Azure AI Text-to-Speech Python SDK - Status code 404 - environment variables are set - what am I doing wrong?

Question

Azure AI Text-to-Speech Python SDK - Status code 404 - environment variables are set - what am I doing wrong?

ilikeusingazure 20

Everyone forgive me, this is my first attempt to use an Azure service.

I'm a little disappointed because doing the same thing (successfully) with AWS's Polly service took me 10 minutes max.

So I spent the last couple of hours trying to get this very basic text-to-speech example to work and failed so far.

I did have the SPEECH_KEY and SPEECH_REGION environment variables set up right from the beginning, so this answer is probably not the solution for me. I obtained the SPEECH_KEY from the Keys and Endpoint section of the Azure AI Speech Services resource I created for this. SpeechConfig wants a subscription key and/or an auth_token (???), and/or a region and/or the endpoint (???)...the docs are not really precise.

So here is what happens when I use the exact code from the very basic text-to-speech example:

(azurevenv) PS C:\Users\the_user\azuretest> setx SPEECH_REGION northeurope

SUCCESS: Specified value was saved.
(azurevenv) PS C:\Users\the_user\azuretest> setx SPEECH_KEY [redacted]

SUCCESS: Specified value was saved.
(azurevenv) PS C:\Users\the_user\azuretest> python .\exact_example.py
Traceback (most recent call last):
  File "C:\Users\the_user\azuretest\exact_example.py", line 5, in <module>
    speech_config = speechsdk.SpeechConfig(subscription=os.environ.get('SPEECH_KEY'), region=os.environ.get('SPEECH_REGION'))
                    ^^^^^^^^^^^^^^^^^^^^^^^^^^^^^^^^^^^^^^^^^^^^^^^^^^^^^^^^^^^^^^^^^^^^^^^^^^^^^^^^^^^^^^^^^^^^^^^^^^^^^^^^^
  File "C:\Users\the_user\azuretest\azurevenv\Lib\site-packages\azure\cognitiveservices\speech\speech.py", line 84, in __init__
    raise ValueError(generic_error_message)
ValueError: cannot construct SpeechConfig with the given arguments

I made progress but it won't give me anything but a 404.

My current iteration of the very basic text-to-speech example doesn't complain about my SpeechConfig anymore, the output looks like this (full code below):

(azurevenv) PS C:\Users\the_user\azuretest> python .\cog_serv_speech_tts.py
Enter the text to be speech-synthesised: Hello there, why do you give me 404?
Speech synthesis canceled: CancellationReason.Error
Error details: TTS request failed: Internal service error (404). Error Details:  Resource Not Found Please check request details.
Did you set the speech resource key and region values?
Script ran standalone and was not imported.

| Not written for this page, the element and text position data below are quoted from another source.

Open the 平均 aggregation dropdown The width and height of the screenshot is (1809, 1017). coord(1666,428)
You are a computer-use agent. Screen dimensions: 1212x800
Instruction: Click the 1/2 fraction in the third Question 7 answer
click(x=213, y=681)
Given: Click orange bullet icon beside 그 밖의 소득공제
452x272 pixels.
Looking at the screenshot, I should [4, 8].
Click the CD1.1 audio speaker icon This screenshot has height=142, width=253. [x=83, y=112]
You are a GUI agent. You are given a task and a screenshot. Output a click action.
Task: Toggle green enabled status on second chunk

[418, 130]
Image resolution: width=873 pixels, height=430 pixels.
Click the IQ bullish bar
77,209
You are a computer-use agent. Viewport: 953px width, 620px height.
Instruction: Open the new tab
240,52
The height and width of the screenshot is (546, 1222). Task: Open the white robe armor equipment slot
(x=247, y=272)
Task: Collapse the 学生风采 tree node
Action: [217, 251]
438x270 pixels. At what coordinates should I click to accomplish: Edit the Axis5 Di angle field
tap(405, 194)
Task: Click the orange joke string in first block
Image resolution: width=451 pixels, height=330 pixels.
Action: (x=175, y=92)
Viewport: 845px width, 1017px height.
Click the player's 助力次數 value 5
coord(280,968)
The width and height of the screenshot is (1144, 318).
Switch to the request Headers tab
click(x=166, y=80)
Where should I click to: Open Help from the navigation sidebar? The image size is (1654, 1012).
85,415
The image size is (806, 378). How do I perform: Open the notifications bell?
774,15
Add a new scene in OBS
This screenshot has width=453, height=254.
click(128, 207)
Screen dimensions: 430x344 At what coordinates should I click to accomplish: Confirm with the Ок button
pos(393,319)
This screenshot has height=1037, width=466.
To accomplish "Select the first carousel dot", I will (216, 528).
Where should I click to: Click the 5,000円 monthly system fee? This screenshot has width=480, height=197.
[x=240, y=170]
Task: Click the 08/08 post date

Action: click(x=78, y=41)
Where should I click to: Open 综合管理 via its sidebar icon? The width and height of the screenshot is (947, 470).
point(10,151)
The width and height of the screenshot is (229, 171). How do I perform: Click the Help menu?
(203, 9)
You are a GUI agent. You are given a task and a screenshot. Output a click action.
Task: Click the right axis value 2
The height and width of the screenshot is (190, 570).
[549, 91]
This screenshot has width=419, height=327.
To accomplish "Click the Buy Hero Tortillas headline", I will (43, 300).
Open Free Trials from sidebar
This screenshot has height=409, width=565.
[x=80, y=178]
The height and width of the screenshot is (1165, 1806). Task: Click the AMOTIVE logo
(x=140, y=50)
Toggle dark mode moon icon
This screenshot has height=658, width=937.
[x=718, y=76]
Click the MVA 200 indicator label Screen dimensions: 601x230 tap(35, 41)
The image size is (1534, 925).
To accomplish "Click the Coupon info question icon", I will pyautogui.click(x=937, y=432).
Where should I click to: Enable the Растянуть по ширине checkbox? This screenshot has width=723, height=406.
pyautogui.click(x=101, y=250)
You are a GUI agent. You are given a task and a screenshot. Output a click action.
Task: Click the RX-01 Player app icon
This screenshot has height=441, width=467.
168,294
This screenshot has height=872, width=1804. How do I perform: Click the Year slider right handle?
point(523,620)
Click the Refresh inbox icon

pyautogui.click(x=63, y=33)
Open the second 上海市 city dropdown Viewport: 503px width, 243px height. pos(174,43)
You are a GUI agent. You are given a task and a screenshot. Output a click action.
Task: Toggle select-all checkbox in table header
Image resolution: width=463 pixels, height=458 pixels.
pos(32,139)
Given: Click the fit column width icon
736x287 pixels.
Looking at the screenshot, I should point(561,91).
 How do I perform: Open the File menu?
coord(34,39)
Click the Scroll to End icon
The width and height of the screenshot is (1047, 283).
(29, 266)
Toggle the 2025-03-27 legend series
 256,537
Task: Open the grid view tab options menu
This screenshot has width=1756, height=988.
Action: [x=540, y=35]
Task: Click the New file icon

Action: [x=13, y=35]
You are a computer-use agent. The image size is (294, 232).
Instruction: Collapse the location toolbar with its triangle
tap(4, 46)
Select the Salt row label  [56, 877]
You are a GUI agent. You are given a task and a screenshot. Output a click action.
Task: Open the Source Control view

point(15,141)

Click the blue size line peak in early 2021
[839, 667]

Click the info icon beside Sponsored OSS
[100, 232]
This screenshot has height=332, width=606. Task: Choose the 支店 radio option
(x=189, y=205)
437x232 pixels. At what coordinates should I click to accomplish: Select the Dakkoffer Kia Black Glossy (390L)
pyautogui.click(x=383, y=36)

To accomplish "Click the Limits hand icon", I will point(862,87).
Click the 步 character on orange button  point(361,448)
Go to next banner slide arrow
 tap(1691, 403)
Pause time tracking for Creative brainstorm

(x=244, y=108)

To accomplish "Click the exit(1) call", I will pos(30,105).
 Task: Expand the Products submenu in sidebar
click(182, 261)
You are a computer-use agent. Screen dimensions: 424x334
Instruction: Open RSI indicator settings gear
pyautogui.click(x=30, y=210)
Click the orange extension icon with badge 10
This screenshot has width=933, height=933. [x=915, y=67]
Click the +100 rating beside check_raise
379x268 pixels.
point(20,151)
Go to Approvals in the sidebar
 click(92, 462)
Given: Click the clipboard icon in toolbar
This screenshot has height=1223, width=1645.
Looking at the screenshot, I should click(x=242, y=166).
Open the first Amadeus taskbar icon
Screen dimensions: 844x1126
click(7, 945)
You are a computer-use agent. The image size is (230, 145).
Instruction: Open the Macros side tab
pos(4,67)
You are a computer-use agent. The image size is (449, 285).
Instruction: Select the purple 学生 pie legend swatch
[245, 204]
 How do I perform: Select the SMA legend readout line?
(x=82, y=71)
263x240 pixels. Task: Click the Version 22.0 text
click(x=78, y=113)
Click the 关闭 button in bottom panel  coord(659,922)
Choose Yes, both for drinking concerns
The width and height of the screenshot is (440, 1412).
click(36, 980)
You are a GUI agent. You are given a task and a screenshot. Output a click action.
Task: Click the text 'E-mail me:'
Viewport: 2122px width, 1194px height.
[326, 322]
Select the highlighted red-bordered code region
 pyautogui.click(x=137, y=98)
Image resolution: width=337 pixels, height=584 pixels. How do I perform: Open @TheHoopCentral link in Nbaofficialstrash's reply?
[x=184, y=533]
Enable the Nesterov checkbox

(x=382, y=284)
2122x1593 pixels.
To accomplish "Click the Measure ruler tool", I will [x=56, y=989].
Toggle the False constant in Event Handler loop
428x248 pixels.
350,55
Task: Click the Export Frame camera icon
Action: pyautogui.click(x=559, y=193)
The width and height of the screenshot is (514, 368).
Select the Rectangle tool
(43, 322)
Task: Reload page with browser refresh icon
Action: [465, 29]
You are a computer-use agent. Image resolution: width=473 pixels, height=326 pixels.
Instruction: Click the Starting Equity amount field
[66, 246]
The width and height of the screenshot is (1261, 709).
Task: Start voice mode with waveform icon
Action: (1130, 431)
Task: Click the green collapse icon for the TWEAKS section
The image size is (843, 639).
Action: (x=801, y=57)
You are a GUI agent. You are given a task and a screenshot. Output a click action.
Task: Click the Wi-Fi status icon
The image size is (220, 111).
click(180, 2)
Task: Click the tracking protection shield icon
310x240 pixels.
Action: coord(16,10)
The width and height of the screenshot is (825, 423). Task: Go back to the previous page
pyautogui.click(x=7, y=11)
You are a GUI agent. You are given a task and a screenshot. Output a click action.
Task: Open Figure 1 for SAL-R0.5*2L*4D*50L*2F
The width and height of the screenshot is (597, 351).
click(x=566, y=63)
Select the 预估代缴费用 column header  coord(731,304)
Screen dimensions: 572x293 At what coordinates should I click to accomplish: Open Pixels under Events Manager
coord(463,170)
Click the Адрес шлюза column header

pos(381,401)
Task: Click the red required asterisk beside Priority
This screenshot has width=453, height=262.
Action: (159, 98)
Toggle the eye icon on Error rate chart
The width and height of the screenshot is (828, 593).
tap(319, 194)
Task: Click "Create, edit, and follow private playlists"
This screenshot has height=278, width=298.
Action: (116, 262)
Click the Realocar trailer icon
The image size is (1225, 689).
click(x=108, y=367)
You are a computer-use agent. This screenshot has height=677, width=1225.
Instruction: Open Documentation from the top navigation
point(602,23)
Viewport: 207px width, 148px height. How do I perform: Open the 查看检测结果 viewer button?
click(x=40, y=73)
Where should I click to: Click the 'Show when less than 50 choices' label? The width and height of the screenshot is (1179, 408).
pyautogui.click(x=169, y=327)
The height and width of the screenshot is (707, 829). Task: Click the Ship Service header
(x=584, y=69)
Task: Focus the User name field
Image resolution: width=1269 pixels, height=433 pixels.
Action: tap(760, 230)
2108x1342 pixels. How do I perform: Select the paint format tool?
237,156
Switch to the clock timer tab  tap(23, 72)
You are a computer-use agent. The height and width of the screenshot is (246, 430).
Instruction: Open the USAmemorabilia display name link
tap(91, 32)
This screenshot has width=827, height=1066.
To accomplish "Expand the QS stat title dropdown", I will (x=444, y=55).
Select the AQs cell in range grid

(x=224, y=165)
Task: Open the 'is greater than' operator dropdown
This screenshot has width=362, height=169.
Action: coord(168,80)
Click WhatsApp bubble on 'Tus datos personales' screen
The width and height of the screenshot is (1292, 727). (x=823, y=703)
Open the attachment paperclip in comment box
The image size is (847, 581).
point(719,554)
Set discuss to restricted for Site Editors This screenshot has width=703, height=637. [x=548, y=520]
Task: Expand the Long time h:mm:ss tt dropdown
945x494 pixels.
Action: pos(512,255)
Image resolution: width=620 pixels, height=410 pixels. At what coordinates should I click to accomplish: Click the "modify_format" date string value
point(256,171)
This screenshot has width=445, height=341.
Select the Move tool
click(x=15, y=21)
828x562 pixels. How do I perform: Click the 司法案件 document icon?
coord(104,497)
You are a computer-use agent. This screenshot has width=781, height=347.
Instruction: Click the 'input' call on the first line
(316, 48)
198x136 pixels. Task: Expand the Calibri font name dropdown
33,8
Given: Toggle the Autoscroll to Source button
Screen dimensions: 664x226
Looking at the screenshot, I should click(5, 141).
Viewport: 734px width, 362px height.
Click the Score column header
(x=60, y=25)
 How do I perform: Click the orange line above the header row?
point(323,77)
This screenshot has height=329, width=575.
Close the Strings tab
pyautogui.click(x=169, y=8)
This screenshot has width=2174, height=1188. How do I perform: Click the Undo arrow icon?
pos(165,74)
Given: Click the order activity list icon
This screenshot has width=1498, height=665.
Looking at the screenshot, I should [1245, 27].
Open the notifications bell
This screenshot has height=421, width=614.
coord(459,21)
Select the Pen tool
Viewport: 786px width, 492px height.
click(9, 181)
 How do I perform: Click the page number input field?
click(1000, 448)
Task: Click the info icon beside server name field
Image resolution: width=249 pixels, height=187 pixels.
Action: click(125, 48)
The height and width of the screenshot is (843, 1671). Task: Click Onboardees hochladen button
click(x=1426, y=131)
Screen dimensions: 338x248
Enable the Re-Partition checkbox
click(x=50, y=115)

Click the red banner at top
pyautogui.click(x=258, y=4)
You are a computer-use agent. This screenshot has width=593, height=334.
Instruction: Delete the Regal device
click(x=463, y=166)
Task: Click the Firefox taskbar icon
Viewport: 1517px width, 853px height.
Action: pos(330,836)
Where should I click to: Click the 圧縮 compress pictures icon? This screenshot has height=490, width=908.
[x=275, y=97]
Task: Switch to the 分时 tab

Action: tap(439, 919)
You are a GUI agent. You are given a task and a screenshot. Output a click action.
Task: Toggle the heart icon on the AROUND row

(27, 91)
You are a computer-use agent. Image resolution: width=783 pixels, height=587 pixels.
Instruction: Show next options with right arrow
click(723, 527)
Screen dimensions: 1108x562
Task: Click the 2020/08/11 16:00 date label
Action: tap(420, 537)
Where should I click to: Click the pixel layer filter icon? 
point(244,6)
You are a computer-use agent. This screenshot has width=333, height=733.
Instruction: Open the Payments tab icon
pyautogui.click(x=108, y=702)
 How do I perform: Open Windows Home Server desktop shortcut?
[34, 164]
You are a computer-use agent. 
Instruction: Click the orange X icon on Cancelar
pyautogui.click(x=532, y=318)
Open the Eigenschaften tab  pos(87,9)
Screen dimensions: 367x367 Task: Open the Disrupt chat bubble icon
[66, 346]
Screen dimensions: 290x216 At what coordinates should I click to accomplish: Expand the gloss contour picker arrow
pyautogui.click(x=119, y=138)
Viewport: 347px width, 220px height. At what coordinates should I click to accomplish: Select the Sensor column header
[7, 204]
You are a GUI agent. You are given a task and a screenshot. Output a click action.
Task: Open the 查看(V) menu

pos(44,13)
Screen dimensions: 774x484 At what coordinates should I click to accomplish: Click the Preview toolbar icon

I tried using the endpoint instead of the region. And I tried to use the SPEECH_KEY as SpeechConfig's subscription key and auth_key. Nothing worked. I also followed this troubleshooting guide and I did get the OAuthToken; however, I could not follow the rest of the troubleshooting guide because PowerShell couldn't find the 2 seconds long audio file in the $pwd I was working in.

Following the speech sythesis example from Github makes me think that me being a noob is the problem. What exactly is SpeechConfig's subscription key? Am I wrong to use one of the two keys from the Keys and Endpoint section of the Azure AI Speech Services resource?

I have no idea what I'm doing wrong. Can anyone help?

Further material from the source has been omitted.